A central part of their argument: without state regulations to protect their bottom lines, they wouldn’t be able to offer charity care to those without insurance and might even have to shut their doors.
It’s a message being driven home by television ads aimed at Virginians and by lobbyists in Richmond. But data shows that hospitals’ concerns may be greatly exaggerated, with three of the state’s biggest nonprofit hospital chains pocketing hundreds of millions of dollars last year and paying substantial salaries to top executives.
They’re able to do that, in part, because of Virginia’s Certificate of Public Need licensing law, which gives the state broad power to organize the health care market and often results in large hospitals using their influence to shut competitors out of the market.
“Hospitals with local monopoly protection are gaming the system at the expense, quite literally, of their patients, and we are allowing it to continue,” State Del. Kathy Byron, R-Bedford, said Friday during debate on proposed licensing reforms.
The Virginia House of Delegates voted 50-47 on Friday to accept changes made to the bill by the committee. A final vote on passage could come as soon as Monday morning. If passed, the bill would move to the state Senate for consideration.
Hospitals are putting up a fight against the reforms.
The Virginia Hospital and Healthcare Association is running television ads across the state asking residents to call lawmakers’ and urge a negative vote on the bills. In the ad, a voice-over warns that the COPN reform legislation will “financially ruin your local hospitals, putting lives at risk.”
The advertisements are only part of the hospitals’ lobbying efforts. In a four-page letter to Gov. Terry McAuliffe dated Dec. 1, the VHHA paints a picture of an industry in dire need of government help.
The VHHA letter says declining state reimbursements, mandatory services provided to the poor and hospitals’ costs from subsidizing Medicare coverage threaten “serious harm to this key sector of Virginia’s economy. Virginia’s local hospitals and health systems simply cannot continue to absorb these reductions.”

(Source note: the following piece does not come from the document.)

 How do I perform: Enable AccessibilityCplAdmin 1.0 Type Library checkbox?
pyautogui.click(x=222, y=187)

Byron took to the House floor on Friday to dispel some of those assertions.
For example: Topline financial data filed with the IRS shows that Inova Health System, a dominant player in the northern Virginia market, reported a net gain of $513 million during 2013 and had $5.3 billion in assets at the end of fiscal 2013. The health system paid salaries of more than $500,000 to more than 20 top executives and spent more than $1.1 million on lobbying between 2010 and 2013.

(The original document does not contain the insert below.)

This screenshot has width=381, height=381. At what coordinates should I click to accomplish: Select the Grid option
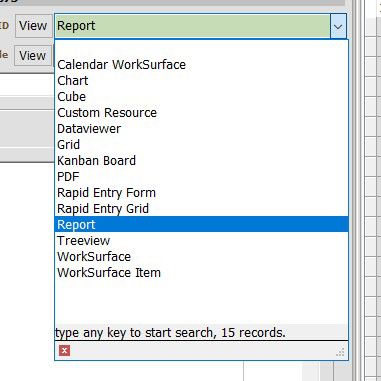(68, 145)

Sentara Healthcare, which operates more than 100 health care facilities in Virginia and North Carolina, had a net gain of $117 million during 2013 and reported more than $1.4 billion in assets at the end of fiscal 2013, according to data filed with the IRS. At least 11 Sentara Healthcare officials made more than $500,000 that same year, the data shows.
“The hospital industry opposes the elimination of the anti-competitive Certificate of Public Need (COPN) because it says it can’t afford competition,” said Mike Thompson, president of the Thomas Jefferson Institute, a free market think tank based in Virginia. “The newly released financial numbers from the hospitals themselves clearly show this industry as a whole is doing very well. For it to say otherwise is simply not supported by the facts.”
Even mid-sized and smaller hospital chains are doing quite well in Virginia. Research from the Thomas Jefferson Institute shows hospitals in the state generated a profit margin of 10.7 percent during 2014 and a profit margin of 8.7 percent last year.
“COPN reform is about improving patient access to care, lower costs for care and not about protecting hospital financial bottom lines,” said Del. John O’Bannon, R-Henrico.
O’Bannon is the sponsor of one of the three COPN reform bills awaiting action on the floor of the Virginia House of Delegates. All three were voted out of committee last week and could receive a vote on final passage from the full House before the end of the week.
Of the three, O’Bannon’s bill is the most far-reaching. It would remove COPN regulations from many aspects of the state’s health care industry, including outpatient surgery centers, medical imaging facilities and other small-scale health services.
The bill also would implement recommendations from a special legislative commission aimed at streamlining the licensing process.